Hmm...I wonder to what extent emigrating a relative ‘lot’ has formed my ideas about identity. Especially when I was younger, I did not feel like my identity was very robust to abrupt and discordant changes, usually geographic, and just accepted that different parts of my life felt different.
I did enjoy change, exactly as an adventure, and I have no wish to end experience.
However, with a change as discontinuous as cryonics (over time and social networks), I find that I’m not attached to particular components of my identity (such as gender and profession and enjoying blogging on Less Wrong, etc) and in the end, there’s not much left save the universal feeling of experience—the sense of identity captured by any really good book, the feeling of a voice and a sympathetic perception.
To illustrate, I would be exceptionally interested in a really realistic book about someone being resuscitated from cryonics (I find books more immersive than movies), but I wouldn’t feel that ‘I’ needed to be the main character of that book, and I would be very excited to discover that my recent experience as a human in the 21st century has been a simulation, preparing me in some way for revival tomorrow morning in a brave new world...as a former Czech businessman.
I think you’re going too far when saying it’s “no different than any other”, but I agree with the core idea—being revived without any of my social connections in an alien world would indeed significantly change “who I am”. And it’s one of the main reason for which while I do see some attraction in cryonics, I didn’t do any serious move in that direction. It would be all different if a significant part of my family or close friends would sign too.
Hmm..actually, you have a different point of view.
I feel like I would have the same identity even without my social connections; I would have the specific identity that I currently have if I was revived.
My point was more along the lines it doesn’t matter which identity I happened to have—mine or someone else’s, it wouldn’t matter.

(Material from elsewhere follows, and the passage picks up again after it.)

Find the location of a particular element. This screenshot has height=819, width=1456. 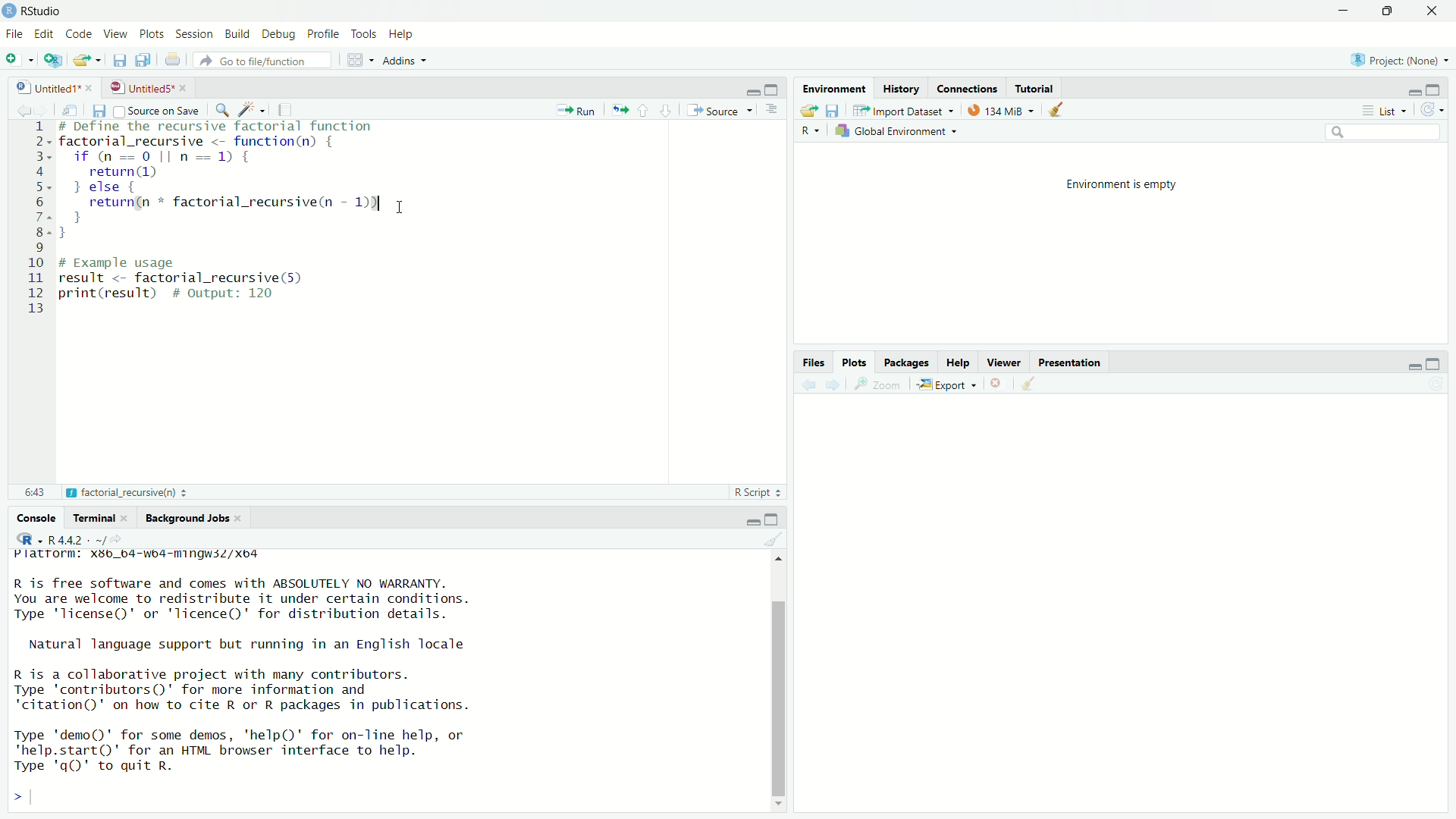

Help is located at coordinates (402, 34).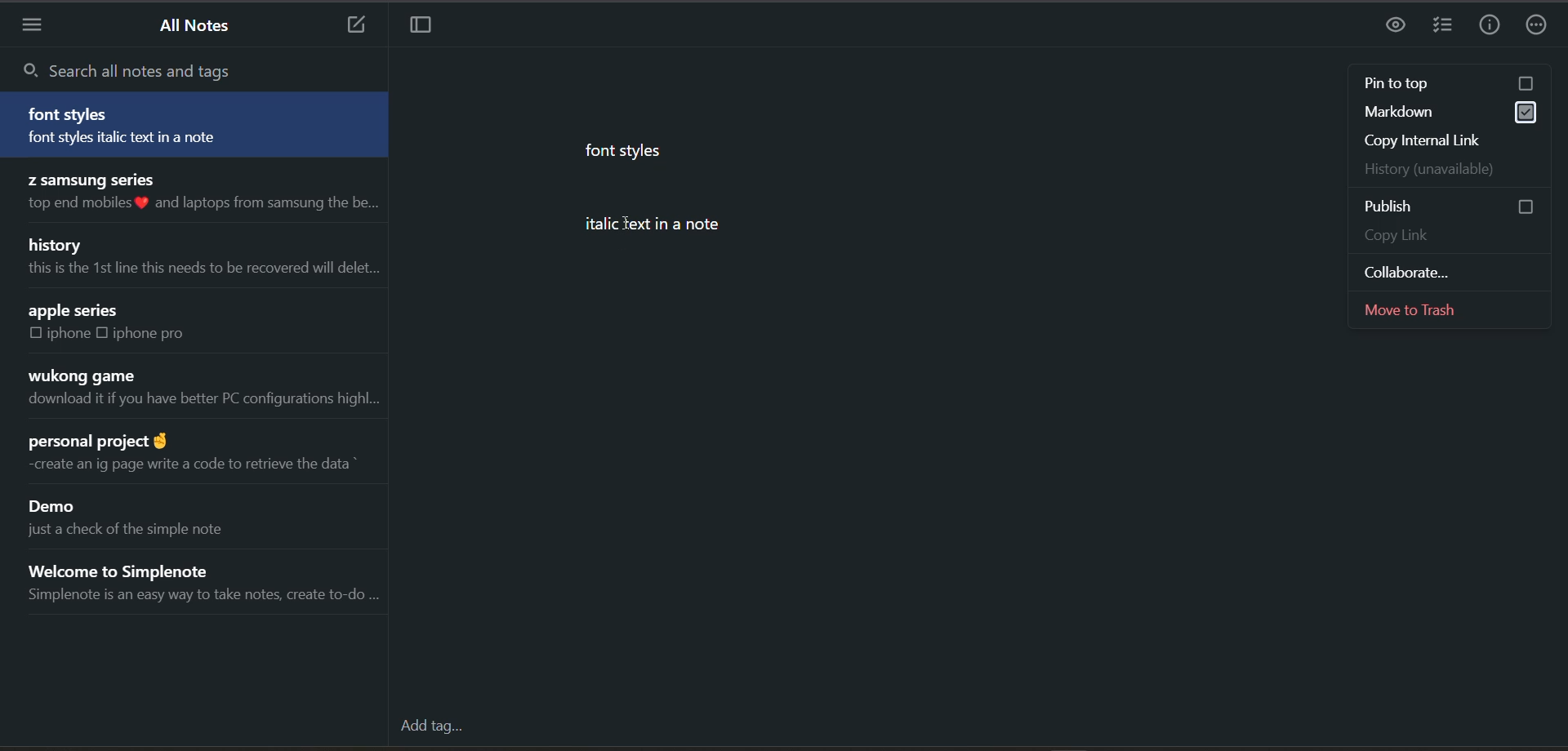 This screenshot has width=1568, height=751. What do you see at coordinates (201, 195) in the screenshot?
I see `note title and preview` at bounding box center [201, 195].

Consider that you have a choice whether to be revived as a particular Czech business man or as a particular medical doctor from Ohio (assuming for the hypothetical, that there was some coherent way to map these identities to ‘you’). How would you pick?
Maybe you would pick based on the values of your current identity, kilobug. However, that seems rather arbitrary as these aren’t the values exactly of either the Czech business man or the doctor from Ohio. I imagine either one of them would be happy with being themselves.
Now throw your actual identity in the mix, so that you get to pick from the three. I feel that many people examine their intuition and feel they would prefer that they themselves are picked. However, I examine my intuition and I find I don’t care. Is this really so strange?
But I wanted to add … if the daughter of the person from Ohio is also cryonicized and revived (somewhat randomly, I based my identities on the 118th and 88th patients at Alcor, though I don″t know what their professions were, and the 88th patient did have a daughter), I very much hope that the mother-daughter pair may be revived together. That, I think, would be a lot of fun to wake up together and find out what the new world is like.